First and foremost: we are fine. I was sick with the flu two weeks ago but it seemed like a “normal” flu virus that was going around. Currently, the situation in Thailand is the following: 14 cases were reported with the Corona virus, nine of which were released from hospital already. Bangkokians have been nervous because we are in the middle of Chinese New Year, the major travel time for Chinese tourists. Even though I think this year it has been very quiet – probably due to the virus, the pollution and the fairly strong Thai currency – I avoided crowded areas last week. Disinfectant products and masks are mostly sold out. We planned ahead and got masks and air purifiers a while ago.
Speaking of the mask – I now wear one every day. I look like a hybrid of a ninja, Darth Vader and Bane, the villain from The Dark Knight Rises. Delivery services are increasingly busy and at many restaurants, people order but take the food home. A lot of people avoid public transport, such as the sky train. I guess everybody tries to limit the amount of time spent outside.
In addition to the virus, Thailand has been hit with pollution. For two years, pollution in the country has increased steadily, especially in the cooler months between December and February. The reason is the burning of sugar cane crops in Northern Thailand. The vast fields require a lot of labour and capital to work on. An “easier” solution is to just burn down the fields. It has become such a big problem – the past three weeks, the PM2.5 index was consistently between 140-160. (For all Europeans: on very bad days, the bigger European cities hit values between 50-70 and those days are comparatively rare.) This means that when you look outside, the city is covered in grey smog. While being on the ground is sometimes deceiving, you can see it clearly when you are in a high rise: further up, there is a line between the greyish-brown fog and the blue sky. However, on the really bad days, it does not really matter where you are – you see it, smell it and feel it.
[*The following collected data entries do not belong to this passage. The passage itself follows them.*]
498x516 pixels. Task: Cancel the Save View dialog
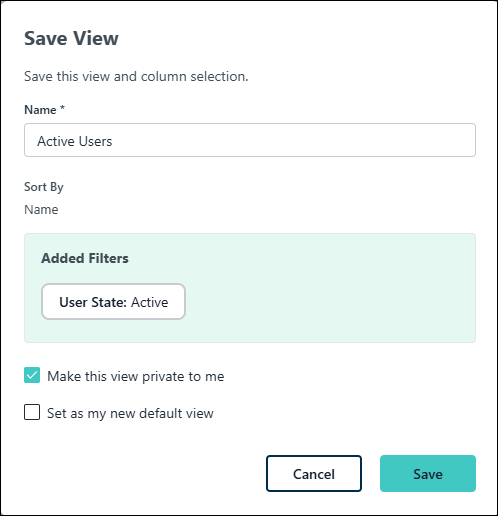pyautogui.click(x=314, y=473)
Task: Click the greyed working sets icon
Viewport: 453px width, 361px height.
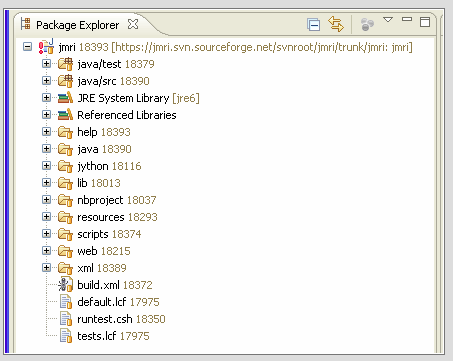Action: click(x=367, y=24)
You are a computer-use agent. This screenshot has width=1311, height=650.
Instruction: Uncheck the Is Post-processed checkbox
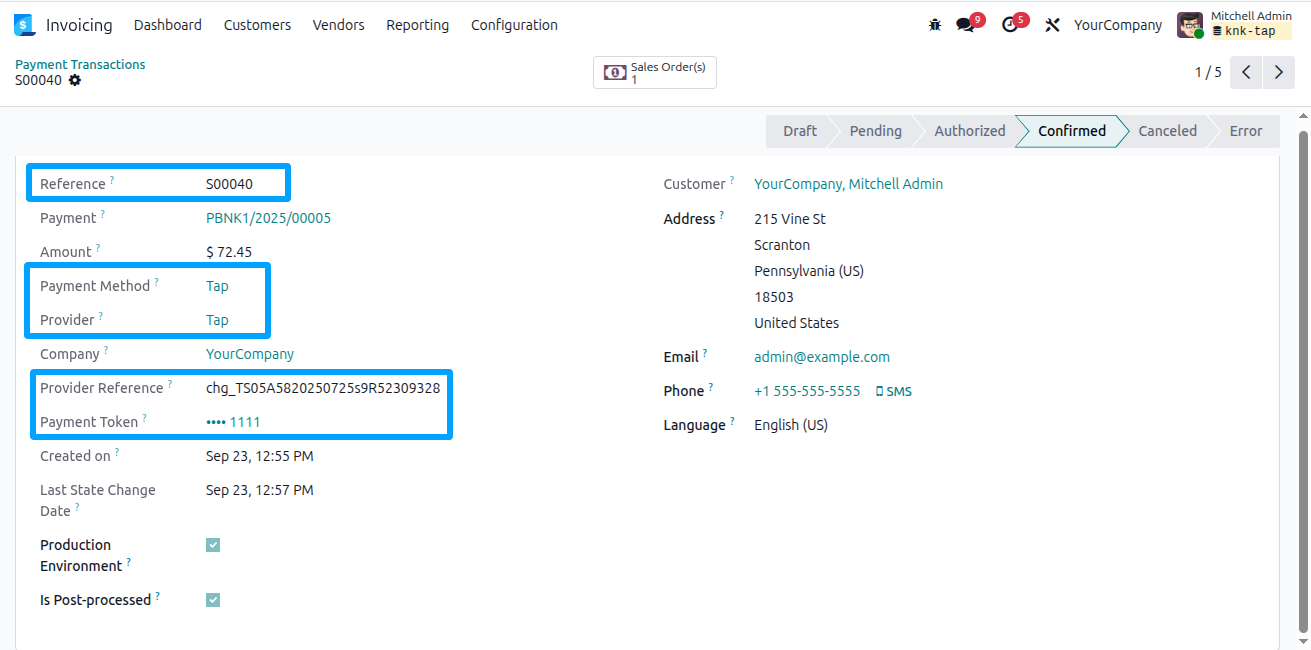(212, 599)
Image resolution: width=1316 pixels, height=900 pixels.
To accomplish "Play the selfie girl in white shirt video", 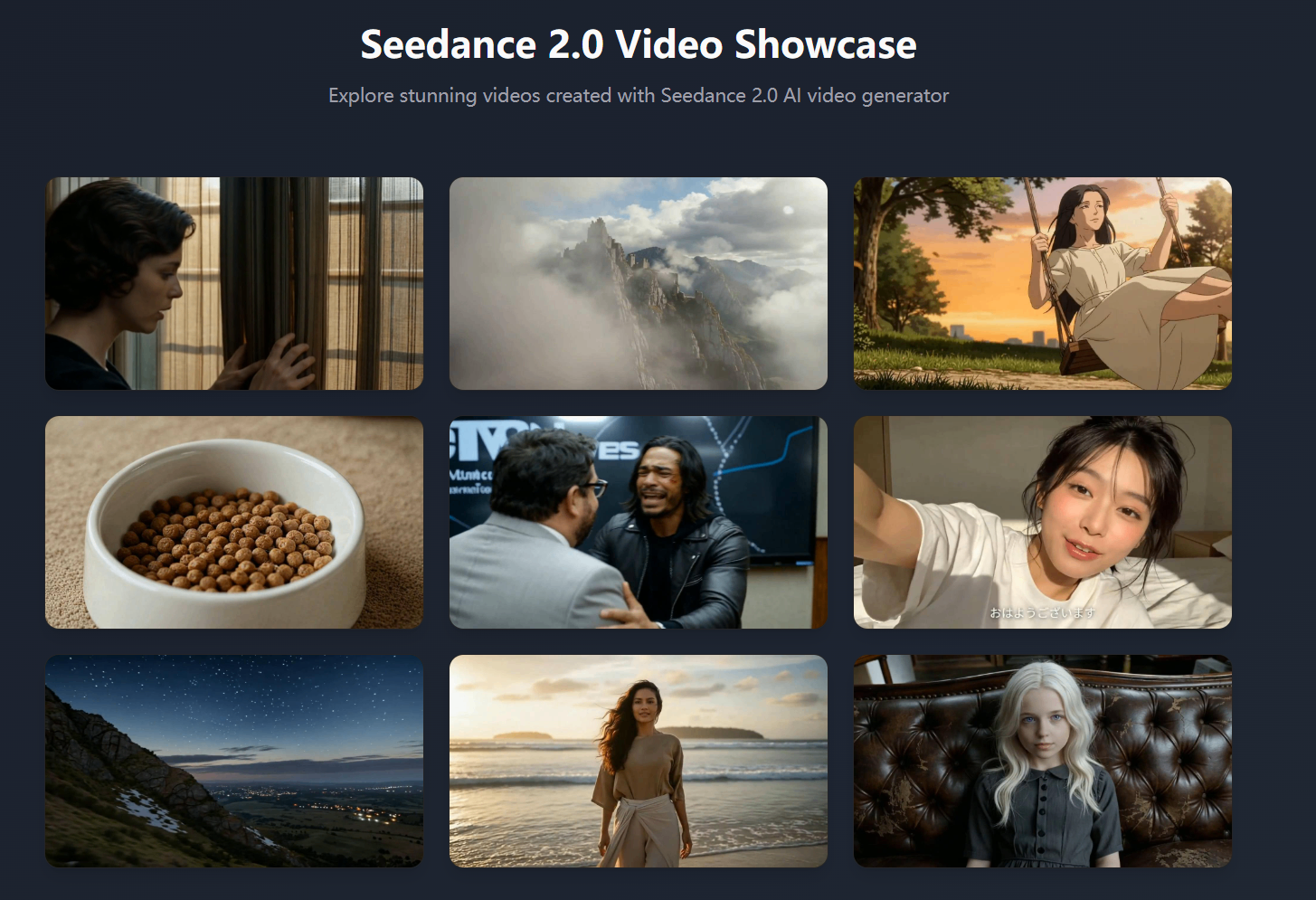I will click(1043, 522).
The frustrating bit is that it will probably not change until end of February and March. It is also the dry season. Hence, there is no chance for rain washing the pollution away. Unfortunately, there is also no end of the crop burning in sight.
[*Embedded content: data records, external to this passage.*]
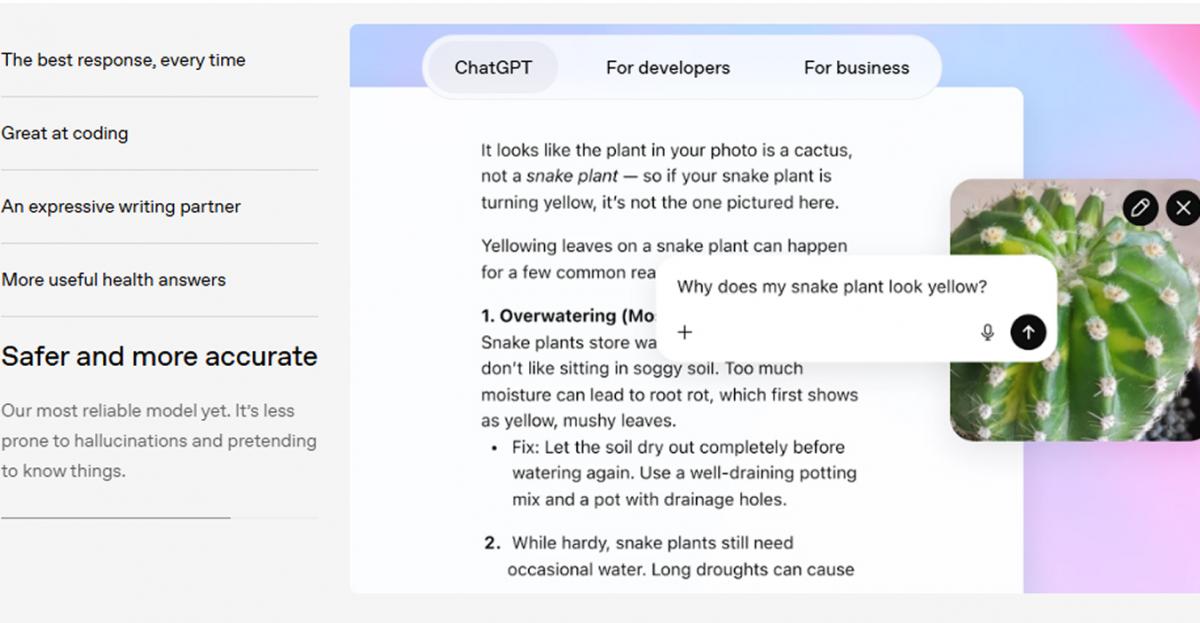
Task: Expand "More useful health answers" item
Action: pyautogui.click(x=113, y=280)
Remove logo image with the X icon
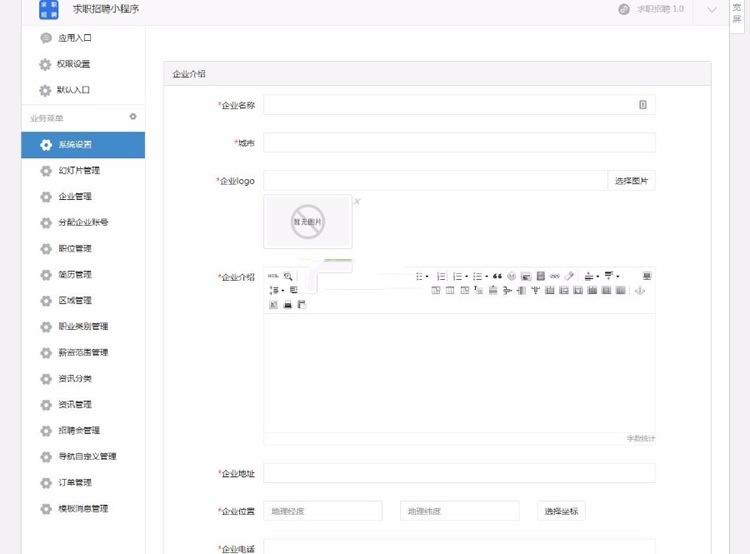 [x=357, y=202]
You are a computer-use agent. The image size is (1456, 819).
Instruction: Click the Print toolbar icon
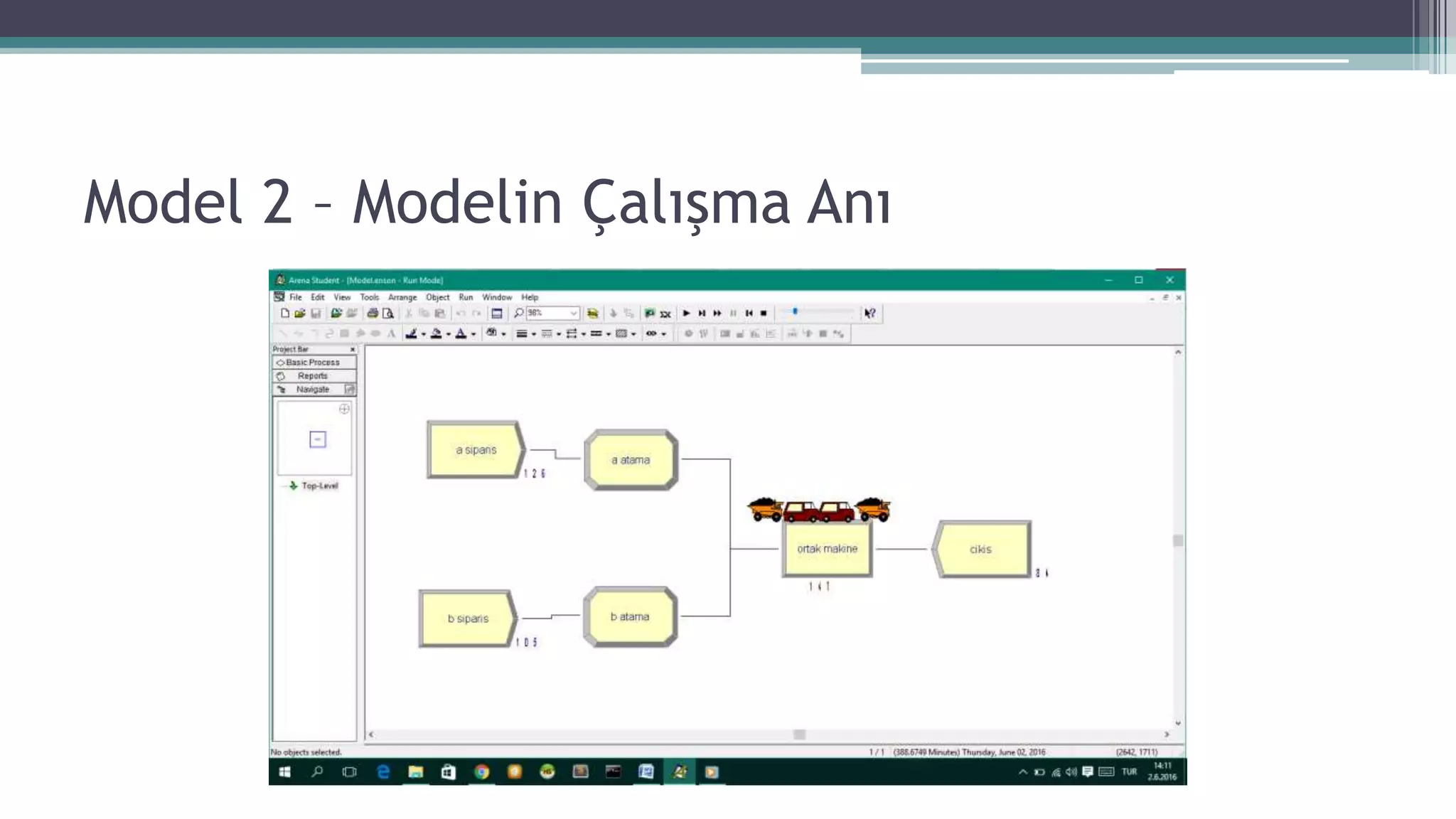pos(372,313)
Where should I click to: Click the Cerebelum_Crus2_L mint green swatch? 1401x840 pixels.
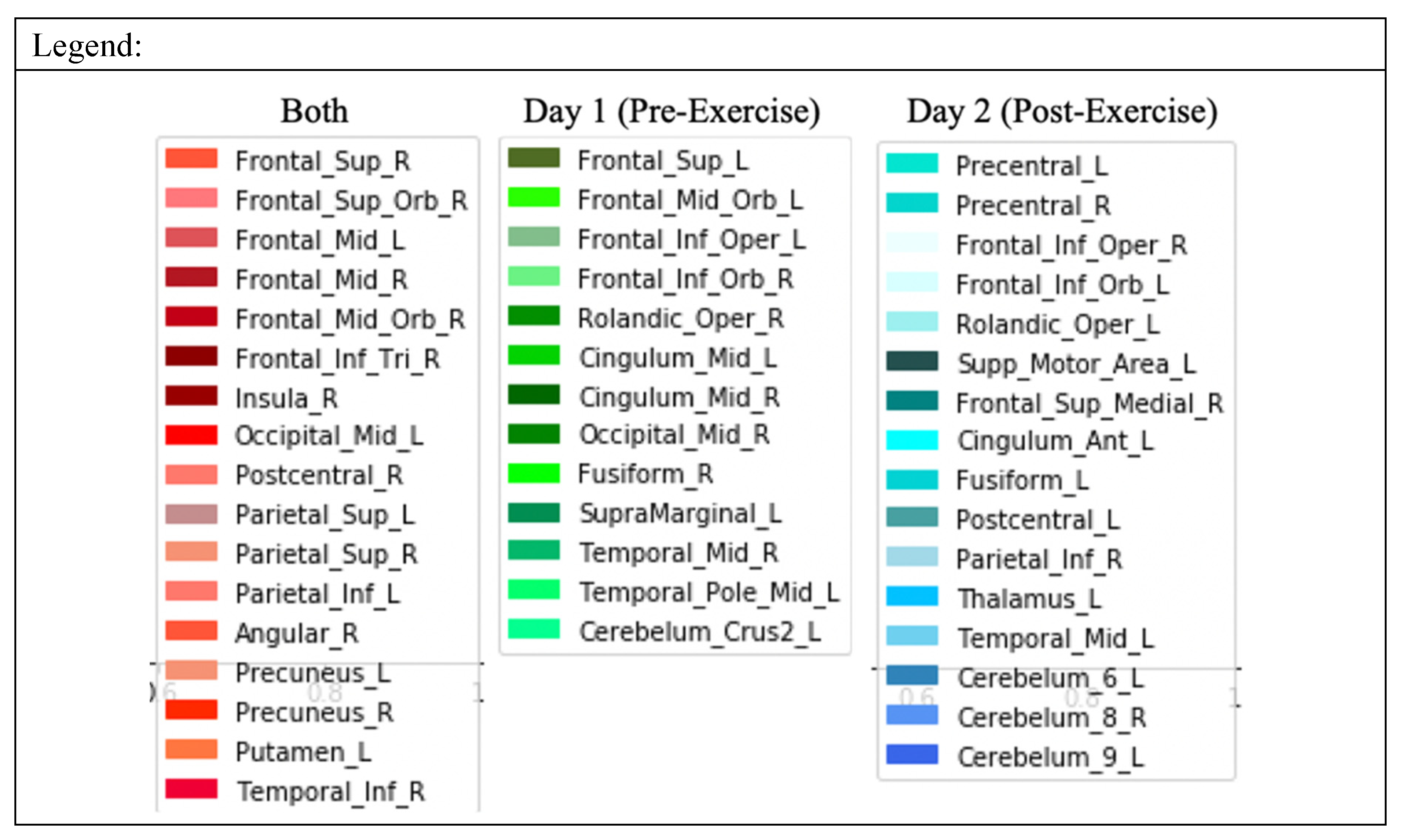tap(534, 629)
What does this mean for daily life? I already mentioned the masks. In the houses, we use air purifiers. Many schools were shut because of the pollution. Because of the Corona Virus, I currently also avoid the gym – it is just too much of a risk to touch equipment. Hence, I am exercising with videos at home. Despite using a purifier yesterday, I felt really dizzy at the end of my workout – I guess when pollution reaches levels of almost 170, even the purifiers do not help that much as houses are not insulated and windows are usually also not closing completely. Eyes are watery and reddish – I keep using moisturizing eye drops. We were also advised to avoid touching our faces.
For me the biggest issue is that I am required to stay inside all the time. If it was just the virus, for example, I would avoid the sky train by walking. But with the current pollution levels, this is not an option. The virus and the pollution themselves are tricky, but combined they are just getting really difficult. Furthermore, as we do not really know too much about the virus yet, it is difficult to forecast what is going to happen.
Currently, everybody is waiting for the Chinese New Year travels to stop. Probably then we will know more about how the situation is developing. Everyone in Bangkok and Asia stay safe. Do wear a mask – I refused for the longest time but I am wearing one now too – wash and disinfect your hands and be careful.